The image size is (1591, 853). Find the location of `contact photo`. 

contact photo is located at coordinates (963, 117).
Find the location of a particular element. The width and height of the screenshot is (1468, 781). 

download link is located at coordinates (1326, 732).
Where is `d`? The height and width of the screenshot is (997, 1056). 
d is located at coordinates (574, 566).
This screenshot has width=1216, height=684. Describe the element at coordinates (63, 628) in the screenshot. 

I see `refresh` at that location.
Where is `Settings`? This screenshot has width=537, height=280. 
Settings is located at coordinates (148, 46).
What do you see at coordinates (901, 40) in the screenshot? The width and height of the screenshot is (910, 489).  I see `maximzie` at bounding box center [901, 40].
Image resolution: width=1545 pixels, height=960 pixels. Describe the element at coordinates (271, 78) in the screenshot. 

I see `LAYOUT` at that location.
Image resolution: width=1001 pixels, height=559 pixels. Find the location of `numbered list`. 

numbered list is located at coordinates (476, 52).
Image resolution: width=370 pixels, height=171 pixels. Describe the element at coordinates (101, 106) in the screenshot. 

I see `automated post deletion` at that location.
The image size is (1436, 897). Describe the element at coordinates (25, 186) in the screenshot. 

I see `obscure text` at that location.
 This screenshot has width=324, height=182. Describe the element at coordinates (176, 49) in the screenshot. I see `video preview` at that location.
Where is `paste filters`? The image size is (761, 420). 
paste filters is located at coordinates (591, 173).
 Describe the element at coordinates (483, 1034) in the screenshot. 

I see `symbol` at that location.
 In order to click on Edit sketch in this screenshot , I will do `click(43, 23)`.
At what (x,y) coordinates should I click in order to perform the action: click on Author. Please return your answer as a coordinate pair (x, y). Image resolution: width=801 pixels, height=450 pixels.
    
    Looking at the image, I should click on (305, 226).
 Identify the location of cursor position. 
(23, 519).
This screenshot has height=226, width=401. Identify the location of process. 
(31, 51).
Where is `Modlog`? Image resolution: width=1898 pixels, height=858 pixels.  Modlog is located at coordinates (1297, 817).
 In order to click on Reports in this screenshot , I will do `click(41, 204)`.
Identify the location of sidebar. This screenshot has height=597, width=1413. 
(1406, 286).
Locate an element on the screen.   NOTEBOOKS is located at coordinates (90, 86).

Request ->
Reproduce verbatim the lines from the beginning of the records through the line containing "d is located at coordinates (574, 566).", inclusive.

The answer ->
The image size is (1591, 853). Find the location of `contact photo`. 

contact photo is located at coordinates (963, 117).
Find the location of a particular element. The width and height of the screenshot is (1468, 781). 

download link is located at coordinates (1326, 732).
Where is `d`? The height and width of the screenshot is (997, 1056). 
d is located at coordinates (574, 566).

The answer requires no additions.